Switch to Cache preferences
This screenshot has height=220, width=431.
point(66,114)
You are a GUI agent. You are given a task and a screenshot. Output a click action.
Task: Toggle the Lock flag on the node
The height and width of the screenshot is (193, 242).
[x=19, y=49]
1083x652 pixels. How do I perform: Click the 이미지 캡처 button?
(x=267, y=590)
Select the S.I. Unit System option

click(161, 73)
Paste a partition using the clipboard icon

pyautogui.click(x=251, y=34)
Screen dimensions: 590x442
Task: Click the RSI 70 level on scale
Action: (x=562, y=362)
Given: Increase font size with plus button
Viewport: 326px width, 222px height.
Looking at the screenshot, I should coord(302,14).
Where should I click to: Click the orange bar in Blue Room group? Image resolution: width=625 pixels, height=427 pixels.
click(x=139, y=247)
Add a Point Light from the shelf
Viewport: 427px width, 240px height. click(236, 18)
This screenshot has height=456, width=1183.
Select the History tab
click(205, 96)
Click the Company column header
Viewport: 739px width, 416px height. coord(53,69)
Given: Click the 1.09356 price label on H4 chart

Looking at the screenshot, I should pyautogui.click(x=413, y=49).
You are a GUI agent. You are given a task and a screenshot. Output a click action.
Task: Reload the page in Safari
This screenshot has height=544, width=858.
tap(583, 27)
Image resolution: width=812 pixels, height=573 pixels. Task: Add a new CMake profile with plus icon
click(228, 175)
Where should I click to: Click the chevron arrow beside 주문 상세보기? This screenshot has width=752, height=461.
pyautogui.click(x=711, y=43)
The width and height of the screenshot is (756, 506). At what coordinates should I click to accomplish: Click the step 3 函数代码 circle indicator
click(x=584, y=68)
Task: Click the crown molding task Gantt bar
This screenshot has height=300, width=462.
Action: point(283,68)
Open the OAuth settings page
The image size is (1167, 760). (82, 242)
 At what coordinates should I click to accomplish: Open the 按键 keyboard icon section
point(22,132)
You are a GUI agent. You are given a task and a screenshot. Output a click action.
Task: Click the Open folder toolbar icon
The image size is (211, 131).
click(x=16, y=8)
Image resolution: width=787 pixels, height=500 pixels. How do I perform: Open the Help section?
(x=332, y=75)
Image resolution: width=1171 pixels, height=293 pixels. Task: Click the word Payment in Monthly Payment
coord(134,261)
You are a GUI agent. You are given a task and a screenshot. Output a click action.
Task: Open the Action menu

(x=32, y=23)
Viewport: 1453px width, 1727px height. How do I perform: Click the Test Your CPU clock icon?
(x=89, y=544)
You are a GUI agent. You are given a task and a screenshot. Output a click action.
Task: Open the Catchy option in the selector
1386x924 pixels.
========================
The data above needs to be retyped in full, exactly as given.

Switch to Cache preferences
This screenshot has height=220, width=431.
point(66,114)
You are a GUI agent. You are given a task and a screenshot. Output a click action.
Task: Toggle the Lock flag on the node
The height and width of the screenshot is (193, 242).
[x=19, y=49]
1083x652 pixels. How do I perform: Click the 이미지 캡처 button?
(x=267, y=590)
Select the S.I. Unit System option

click(161, 73)
Paste a partition using the clipboard icon

pyautogui.click(x=251, y=34)
Screen dimensions: 590x442
Task: Click the RSI 70 level on scale
Action: (x=562, y=362)
Given: Increase font size with plus button
Viewport: 326px width, 222px height.
Looking at the screenshot, I should coord(302,14).
Where should I click to: Click the orange bar in Blue Room group? Image resolution: width=625 pixels, height=427 pixels.
click(x=139, y=247)
Add a Point Light from the shelf
Viewport: 427px width, 240px height. click(236, 18)
This screenshot has height=456, width=1183.
Select the History tab
click(205, 96)
Click the Company column header
Viewport: 739px width, 416px height. coord(53,69)
Given: Click the 1.09356 price label on H4 chart

Looking at the screenshot, I should pyautogui.click(x=413, y=49).
You are a GUI agent. You are given a task and a screenshot. Output a click action.
Task: Reload the page in Safari
This screenshot has height=544, width=858.
tap(583, 27)
Image resolution: width=812 pixels, height=573 pixels. Task: Add a new CMake profile with plus icon
click(228, 175)
Where should I click to: Click the chevron arrow beside 주문 상세보기? This screenshot has width=752, height=461.
pyautogui.click(x=711, y=43)
The width and height of the screenshot is (756, 506). At what coordinates should I click to accomplish: Click the step 3 函数代码 circle indicator
click(x=584, y=68)
Task: Click the crown molding task Gantt bar
This screenshot has height=300, width=462.
Action: point(283,68)
Open the OAuth settings page
The image size is (1167, 760). (82, 242)
 At what coordinates should I click to accomplish: Open the 按键 keyboard icon section
point(22,132)
You are a GUI agent. You are given a task and a screenshot. Output a click action.
Task: Click the Open folder toolbar icon
The image size is (211, 131).
click(x=16, y=8)
Image resolution: width=787 pixels, height=500 pixels. How do I perform: Open the Help section?
(x=332, y=75)
Image resolution: width=1171 pixels, height=293 pixels. Task: Click the word Payment in Monthly Payment
coord(134,261)
You are a GUI agent. You are given a task and a screenshot. Output a click action.
Task: Open the Action menu

(x=32, y=23)
Viewport: 1453px width, 1727px height. How do I perform: Click the Test Your CPU clock icon?
(x=89, y=544)
You are a GUI agent. You are given a task and a screenshot. Output a click action.
Task: Open the Catchy option in the selector
1386x924 pixels.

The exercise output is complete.